**Exercise objective:** Put every line of the records below into a JSON list of strings, one string per line, and leave out the blank lines.

**Stored records:**
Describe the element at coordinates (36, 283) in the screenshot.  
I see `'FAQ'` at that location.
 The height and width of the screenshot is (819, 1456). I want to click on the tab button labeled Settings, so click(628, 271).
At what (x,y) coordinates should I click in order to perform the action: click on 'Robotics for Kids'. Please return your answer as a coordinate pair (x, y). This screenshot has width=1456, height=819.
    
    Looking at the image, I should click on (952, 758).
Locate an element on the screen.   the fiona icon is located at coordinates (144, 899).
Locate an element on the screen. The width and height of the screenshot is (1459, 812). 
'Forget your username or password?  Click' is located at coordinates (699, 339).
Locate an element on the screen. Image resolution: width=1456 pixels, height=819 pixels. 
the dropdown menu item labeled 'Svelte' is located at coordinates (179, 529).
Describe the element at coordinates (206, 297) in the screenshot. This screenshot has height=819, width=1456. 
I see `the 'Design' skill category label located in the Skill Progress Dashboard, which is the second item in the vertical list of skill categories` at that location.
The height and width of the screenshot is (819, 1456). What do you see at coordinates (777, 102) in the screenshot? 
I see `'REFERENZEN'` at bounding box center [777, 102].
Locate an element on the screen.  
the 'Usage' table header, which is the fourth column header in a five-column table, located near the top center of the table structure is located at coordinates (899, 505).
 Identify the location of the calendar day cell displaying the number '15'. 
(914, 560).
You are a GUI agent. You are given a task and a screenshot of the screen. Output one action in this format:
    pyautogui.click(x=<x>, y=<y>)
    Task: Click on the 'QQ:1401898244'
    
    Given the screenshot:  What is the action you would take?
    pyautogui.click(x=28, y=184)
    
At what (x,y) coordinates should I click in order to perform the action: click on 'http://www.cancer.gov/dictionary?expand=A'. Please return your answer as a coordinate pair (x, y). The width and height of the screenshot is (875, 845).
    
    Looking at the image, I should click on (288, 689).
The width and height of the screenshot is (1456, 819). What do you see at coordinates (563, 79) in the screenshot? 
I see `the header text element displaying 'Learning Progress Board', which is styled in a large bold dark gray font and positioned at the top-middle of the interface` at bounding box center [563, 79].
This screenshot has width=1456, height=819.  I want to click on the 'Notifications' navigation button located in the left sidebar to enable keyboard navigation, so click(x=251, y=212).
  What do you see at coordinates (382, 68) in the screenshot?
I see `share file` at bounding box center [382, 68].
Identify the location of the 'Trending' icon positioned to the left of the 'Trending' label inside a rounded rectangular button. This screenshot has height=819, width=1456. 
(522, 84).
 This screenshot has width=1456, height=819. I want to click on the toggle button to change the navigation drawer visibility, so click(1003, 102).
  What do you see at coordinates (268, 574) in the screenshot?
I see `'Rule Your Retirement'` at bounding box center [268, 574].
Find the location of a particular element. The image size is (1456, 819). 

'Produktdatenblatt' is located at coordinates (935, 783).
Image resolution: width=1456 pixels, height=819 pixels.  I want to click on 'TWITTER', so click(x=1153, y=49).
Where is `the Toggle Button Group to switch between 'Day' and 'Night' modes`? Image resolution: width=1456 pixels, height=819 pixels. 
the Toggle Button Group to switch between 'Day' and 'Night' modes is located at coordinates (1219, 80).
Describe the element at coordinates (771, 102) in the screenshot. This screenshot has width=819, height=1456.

**Full response:**
[
  "Describe the element at coordinates (36, 283) in the screenshot.  ",
  "I see `'FAQ'` at that location.",
  " The height and width of the screenshot is (819, 1456). I want to click on the tab button labeled Settings, so click(628, 271).",
  "At what (x,y) coordinates should I click in order to perform the action: click on 'Robotics for Kids'. Please return your answer as a coordinate pair (x, y). This screenshot has width=1456, height=819.",
  "    Looking at the image, I should click on (952, 758).",
  "Locate an element on the screen.   the fiona icon is located at coordinates (144, 899).",
  "Locate an element on the screen. The width and height of the screenshot is (1459, 812). ",
  "'Forget your username or password?  Click' is located at coordinates (699, 339).",
  "Locate an element on the screen. Image resolution: width=1456 pixels, height=819 pixels. ",
  "the dropdown menu item labeled 'Svelte' is located at coordinates (179, 529).",
  "Describe the element at coordinates (206, 297) in the screenshot. This screenshot has height=819, width=1456. ",
  "I see `the 'Design' skill category label located in the Skill Progress Dashboard, which is the second item in the vertical list of skill categories` at that location.",
  "The height and width of the screenshot is (819, 1456). What do you see at coordinates (777, 102) in the screenshot? ",
  "I see `'REFERENZEN'` at bounding box center [777, 102].",
  "Locate an element on the screen.  ",
  "the 'Usage' table header, which is the fourth column header in a five-column table, located near the top center of the table structure is located at coordinates (899, 505).",
  " Identify the location of the calendar day cell displaying the number '15'. ",
  "(914, 560).",
  "You are a GUI agent. You are given a task and a screenshot of the screen. Output one action in this format:",
  "    pyautogui.click(x=<x>, y=<y>)",
  "    Task: Click on the 'QQ:1401898244'",
  "    Given the screenshot:  What is the action you would take?",
  "    pyautogui.click(x=28, y=184)",
  "At what (x,y) coordinates should I click in order to perform the action: click on 'http://www.cancer.gov/dictionary?expand=A'. Please return your answer as a coordinate pair (x, y). The width and height of the screenshot is (875, 845).",
  "    Looking at the image, I should click on (288, 689).",
  "The width and height of the screenshot is (1456, 819). What do you see at coordinates (563, 79) in the screenshot? ",
  "I see `the header text element displaying 'Learning Progress Board', which is styled in a large bold dark gray font and positioned at the top-middle of the interface` at bounding box center [563, 79].",
  "This screenshot has width=1456, height=819.  I want to click on the 'Notifications' navigation button located in the left sidebar to enable keyboard navigation, so click(x=251, y=212).",
  "  What do you see at coordinates (382, 68) in the screenshot?",
  "I see `share file` at bounding box center [382, 68].",
  "Identify the location of the 'Trending' icon positioned to the left of the 'Trending' label inside a rounded rectangular button. This screenshot has height=819, width=1456. ",
  "(522, 84).",
  " This screenshot has width=1456, height=819. I want to click on the toggle button to change the navigation drawer visibility, so click(1003, 102).",
  "  What do you see at coordinates (268, 574) in the screenshot?",
  "I see `'Rule Your Retirement'` at bounding box center [268, 574].",
  "Find the location of a particular element. The image size is (1456, 819). ",
  "'Produktdatenblatt' is located at coordinates (935, 783).",
  "Image resolution: width=1456 pixels, height=819 pixels.  I want to click on 'TWITTER', so click(x=1153, y=49).",
  "Where is `the Toggle Button Group to switch between 'Day' and 'Night' modes`? Image resolution: width=1456 pixels, height=819 pixels. ",
  "the Toggle Button Group to switch between 'Day' and 'Night' modes is located at coordinates (1219, 80).",
  "Describe the element at coordinates (771, 102) in the screenshot. This screenshot has width=819, height=1456."
]